明らかに誤解されていると 肌で感じるぐらいに……。
周りも怒らせないようにビビっているし。
 ど、どうしよう。 絶対に変な誤解をされてる。
このままだと嫌われる所か社内の空気まで壊れてしまう。

 私は、パソコンのキーボードを打つのをやめて
こっそりとスマホをいじった。
 せめて伝えるだけ伝えたい……。

『先ほどは、申し訳ありませんでした。
今夜時間を作って頂けませんか?話があるのですが』

メール送信をする。

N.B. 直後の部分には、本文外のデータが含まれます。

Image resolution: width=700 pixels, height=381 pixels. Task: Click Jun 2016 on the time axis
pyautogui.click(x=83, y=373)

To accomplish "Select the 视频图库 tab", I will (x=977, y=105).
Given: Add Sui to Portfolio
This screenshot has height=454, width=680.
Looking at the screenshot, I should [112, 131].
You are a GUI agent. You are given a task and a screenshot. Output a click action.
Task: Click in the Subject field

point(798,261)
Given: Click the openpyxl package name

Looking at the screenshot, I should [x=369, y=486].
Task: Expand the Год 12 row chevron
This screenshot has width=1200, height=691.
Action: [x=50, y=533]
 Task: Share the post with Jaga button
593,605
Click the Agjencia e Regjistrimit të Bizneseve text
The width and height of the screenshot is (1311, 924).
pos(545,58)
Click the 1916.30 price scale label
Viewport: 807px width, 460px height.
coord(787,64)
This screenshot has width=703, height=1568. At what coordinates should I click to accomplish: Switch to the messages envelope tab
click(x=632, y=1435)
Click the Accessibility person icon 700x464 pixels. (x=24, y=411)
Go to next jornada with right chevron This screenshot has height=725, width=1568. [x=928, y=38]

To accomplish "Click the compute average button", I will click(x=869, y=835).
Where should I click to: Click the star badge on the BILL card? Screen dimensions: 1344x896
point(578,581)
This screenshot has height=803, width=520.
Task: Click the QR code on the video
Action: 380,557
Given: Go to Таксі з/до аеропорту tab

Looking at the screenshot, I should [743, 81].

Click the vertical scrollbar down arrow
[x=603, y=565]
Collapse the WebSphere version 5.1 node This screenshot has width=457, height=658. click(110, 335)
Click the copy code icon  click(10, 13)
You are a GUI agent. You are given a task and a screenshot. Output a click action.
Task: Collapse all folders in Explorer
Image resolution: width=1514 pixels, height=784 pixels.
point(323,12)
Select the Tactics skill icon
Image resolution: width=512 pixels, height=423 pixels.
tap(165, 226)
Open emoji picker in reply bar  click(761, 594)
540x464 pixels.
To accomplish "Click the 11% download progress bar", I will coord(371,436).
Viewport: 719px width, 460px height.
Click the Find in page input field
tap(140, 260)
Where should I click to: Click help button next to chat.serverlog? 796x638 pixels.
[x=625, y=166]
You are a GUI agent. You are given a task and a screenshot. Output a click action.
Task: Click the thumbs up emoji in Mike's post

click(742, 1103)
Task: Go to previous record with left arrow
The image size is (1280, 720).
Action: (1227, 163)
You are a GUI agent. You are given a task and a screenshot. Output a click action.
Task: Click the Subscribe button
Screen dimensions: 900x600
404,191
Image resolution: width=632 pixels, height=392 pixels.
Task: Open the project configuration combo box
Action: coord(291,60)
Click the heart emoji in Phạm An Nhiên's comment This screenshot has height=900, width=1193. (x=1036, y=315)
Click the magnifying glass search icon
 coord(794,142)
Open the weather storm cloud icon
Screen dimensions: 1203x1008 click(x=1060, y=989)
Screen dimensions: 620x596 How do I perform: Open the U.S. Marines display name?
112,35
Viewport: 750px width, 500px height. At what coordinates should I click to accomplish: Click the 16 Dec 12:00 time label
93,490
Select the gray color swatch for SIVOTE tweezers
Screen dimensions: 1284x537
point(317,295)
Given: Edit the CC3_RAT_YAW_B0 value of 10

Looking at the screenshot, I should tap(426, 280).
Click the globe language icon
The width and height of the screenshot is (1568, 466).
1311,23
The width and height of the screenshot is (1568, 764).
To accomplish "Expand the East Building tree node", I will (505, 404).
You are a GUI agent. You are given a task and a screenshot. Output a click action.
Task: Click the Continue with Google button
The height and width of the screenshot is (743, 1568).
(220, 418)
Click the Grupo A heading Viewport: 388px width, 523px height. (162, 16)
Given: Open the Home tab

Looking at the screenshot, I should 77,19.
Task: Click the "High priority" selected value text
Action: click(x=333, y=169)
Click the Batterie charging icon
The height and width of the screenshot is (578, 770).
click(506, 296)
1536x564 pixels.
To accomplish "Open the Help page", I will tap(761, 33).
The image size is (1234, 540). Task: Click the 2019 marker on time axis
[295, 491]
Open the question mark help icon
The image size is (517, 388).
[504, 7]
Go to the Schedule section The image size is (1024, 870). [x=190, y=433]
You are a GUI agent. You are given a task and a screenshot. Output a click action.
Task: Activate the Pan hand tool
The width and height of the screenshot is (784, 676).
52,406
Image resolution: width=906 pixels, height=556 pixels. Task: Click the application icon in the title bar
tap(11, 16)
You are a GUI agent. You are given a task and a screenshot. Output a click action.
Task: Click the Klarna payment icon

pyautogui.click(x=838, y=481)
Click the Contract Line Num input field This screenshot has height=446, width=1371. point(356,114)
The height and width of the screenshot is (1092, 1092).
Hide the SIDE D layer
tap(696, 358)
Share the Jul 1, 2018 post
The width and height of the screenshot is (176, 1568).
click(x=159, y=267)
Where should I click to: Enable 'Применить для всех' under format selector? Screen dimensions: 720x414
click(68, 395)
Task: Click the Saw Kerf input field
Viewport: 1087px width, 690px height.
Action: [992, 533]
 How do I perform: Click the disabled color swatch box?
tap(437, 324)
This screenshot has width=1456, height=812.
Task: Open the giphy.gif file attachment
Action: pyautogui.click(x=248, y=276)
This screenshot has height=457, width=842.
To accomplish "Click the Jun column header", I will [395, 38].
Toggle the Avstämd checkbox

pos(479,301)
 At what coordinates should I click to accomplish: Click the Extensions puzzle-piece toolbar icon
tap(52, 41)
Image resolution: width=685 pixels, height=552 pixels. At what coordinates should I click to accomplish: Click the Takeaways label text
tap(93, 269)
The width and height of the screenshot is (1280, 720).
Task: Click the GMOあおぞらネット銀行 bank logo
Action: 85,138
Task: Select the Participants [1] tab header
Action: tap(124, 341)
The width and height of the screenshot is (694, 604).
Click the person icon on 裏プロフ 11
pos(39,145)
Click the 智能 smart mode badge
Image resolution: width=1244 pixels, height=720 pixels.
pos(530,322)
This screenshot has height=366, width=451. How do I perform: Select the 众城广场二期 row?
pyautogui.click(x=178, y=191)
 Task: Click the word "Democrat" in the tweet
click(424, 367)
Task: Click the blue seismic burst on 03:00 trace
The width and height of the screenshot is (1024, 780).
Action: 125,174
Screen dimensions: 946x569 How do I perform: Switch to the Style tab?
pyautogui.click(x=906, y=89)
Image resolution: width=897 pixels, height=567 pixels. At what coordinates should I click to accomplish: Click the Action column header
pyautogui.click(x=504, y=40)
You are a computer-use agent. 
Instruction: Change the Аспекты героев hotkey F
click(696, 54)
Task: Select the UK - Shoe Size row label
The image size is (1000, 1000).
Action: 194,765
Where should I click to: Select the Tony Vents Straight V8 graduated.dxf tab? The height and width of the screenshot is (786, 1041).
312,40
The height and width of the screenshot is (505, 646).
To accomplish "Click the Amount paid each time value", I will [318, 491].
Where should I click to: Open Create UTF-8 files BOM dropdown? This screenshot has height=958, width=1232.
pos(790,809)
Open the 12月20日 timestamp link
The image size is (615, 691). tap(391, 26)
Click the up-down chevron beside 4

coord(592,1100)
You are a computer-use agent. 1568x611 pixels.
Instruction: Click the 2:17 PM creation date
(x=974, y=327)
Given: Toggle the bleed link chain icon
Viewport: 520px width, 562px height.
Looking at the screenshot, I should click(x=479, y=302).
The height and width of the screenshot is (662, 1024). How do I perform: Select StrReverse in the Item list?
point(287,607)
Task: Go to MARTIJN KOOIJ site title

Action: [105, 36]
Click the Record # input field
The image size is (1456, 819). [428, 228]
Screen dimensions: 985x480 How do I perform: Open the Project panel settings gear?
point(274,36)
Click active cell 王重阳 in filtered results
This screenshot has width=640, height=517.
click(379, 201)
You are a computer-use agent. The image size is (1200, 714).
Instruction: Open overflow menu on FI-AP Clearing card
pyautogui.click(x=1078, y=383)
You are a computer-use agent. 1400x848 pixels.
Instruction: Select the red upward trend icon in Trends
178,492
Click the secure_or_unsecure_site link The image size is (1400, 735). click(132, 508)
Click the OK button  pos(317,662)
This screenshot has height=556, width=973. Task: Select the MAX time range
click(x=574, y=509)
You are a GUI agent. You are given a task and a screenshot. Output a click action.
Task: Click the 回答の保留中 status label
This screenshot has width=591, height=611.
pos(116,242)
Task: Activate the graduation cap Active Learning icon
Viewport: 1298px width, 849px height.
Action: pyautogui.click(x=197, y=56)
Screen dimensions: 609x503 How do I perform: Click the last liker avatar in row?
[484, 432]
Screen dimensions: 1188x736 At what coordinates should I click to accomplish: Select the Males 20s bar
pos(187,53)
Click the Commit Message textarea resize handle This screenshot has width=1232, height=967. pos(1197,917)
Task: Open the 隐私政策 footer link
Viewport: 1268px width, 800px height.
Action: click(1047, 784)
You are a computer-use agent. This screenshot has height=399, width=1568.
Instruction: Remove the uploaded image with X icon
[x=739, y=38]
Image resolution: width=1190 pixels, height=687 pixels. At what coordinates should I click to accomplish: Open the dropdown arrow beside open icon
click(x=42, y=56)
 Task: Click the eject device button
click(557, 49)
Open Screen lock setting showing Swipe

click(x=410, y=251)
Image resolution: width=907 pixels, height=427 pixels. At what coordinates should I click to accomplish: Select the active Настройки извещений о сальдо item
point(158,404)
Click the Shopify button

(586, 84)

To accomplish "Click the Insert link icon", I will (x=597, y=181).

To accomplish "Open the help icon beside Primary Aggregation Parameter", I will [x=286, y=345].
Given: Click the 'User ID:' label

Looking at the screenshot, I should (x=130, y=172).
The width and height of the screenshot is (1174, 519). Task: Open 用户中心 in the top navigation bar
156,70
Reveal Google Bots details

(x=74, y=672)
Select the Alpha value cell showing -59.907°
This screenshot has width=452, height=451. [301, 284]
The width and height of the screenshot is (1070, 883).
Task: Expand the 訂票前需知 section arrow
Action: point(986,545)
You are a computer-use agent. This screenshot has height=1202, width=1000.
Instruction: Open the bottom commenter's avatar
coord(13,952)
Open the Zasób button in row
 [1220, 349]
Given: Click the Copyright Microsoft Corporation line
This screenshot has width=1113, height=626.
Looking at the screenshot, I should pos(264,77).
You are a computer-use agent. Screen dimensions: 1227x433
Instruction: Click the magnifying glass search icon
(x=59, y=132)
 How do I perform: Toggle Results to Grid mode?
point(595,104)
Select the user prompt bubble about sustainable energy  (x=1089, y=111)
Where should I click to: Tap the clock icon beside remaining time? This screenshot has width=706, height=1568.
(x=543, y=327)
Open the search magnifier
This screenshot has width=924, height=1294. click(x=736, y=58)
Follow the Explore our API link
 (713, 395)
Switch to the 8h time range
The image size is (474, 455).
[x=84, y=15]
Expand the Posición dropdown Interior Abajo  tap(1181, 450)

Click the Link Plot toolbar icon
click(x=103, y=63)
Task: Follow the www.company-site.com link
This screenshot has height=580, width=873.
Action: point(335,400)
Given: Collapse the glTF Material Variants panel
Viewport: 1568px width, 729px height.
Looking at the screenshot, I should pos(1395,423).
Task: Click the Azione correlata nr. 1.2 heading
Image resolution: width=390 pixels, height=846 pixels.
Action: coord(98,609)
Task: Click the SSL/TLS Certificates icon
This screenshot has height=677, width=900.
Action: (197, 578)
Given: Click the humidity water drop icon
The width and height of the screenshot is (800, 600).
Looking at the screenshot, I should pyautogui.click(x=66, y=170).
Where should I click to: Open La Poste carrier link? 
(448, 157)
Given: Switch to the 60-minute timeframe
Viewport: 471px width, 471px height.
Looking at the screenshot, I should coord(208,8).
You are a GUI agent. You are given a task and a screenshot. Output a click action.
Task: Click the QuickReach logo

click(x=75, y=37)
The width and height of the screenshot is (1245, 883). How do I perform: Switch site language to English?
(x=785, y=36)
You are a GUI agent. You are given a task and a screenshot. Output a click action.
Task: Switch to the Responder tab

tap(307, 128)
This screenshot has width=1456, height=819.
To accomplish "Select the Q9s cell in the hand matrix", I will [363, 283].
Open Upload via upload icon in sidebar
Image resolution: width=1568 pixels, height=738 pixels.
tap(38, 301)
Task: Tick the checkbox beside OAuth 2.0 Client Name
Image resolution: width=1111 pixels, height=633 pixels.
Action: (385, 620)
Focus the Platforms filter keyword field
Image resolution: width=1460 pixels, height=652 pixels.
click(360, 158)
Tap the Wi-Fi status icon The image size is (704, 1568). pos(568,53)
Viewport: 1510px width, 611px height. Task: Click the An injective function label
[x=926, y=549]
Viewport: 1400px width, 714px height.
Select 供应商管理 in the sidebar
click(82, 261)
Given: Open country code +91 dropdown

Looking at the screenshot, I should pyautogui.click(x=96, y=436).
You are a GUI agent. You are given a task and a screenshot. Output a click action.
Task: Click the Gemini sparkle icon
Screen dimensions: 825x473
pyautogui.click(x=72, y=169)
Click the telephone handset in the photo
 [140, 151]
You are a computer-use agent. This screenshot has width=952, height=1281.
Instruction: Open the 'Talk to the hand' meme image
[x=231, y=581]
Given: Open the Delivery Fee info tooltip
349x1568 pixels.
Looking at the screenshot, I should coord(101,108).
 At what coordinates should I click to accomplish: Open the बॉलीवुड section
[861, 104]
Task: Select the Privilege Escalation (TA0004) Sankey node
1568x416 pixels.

これで、良し。
 後は、課長が気づいて承諾してくれたらいいのだけど
だが、昼休み近くになっても返事すらない。
 課長は、部署を出た時もあったから
返事ぐらい返せる時もあったと思うのだが……。

 いや、ただ仕事中だし読む習慣がないだけかしら?
本来ならいけない事だし……。
 それが気になって仕事にならなかった。
そして昼休み。

「亜季。ランチに行こう?」

「う、うん」

 結局返事は、未だに来なかった。
チラッと課長を見るとまだ仕事中だった。
 仕事中だからよね……?

自分に何度も言い聞かせ席を立とうとした。
 すると女子社員がざわめき出した。
私は、騒いでいる方向を見ると思わず硬直した。
 や、八神さん!?何で八神さんが、ウチらの部署に!?

そうすると私を見つけるなり、にこやかになる。
「あ、亜季。今からランチなら俺と一緒に行かない?
昨日の話……まだ途中だったんだよね」

 そう言って誘ってきたじゃないか。
女子社員は、全員私の方を向いた。もちろん男性社員も……。
 ちょっと皆の前で何という事を言い出すの!?

これじゃあ、まるで付き合っているみたいじゃない。
 あわわと何を言ったらいいか分からない私に美奈子は、ポンッと肩を叩いてきた。

「亜季。行っておいでよ?
私のランチは、明日でもいいし」

 えぇっ!?美奈子……そこ気遣わなくていいから止めて欲しかった。
慌てて課長の方を見るとパソコンのキーボードを打つのをやめて
こちらをジッと見ていた。課長……。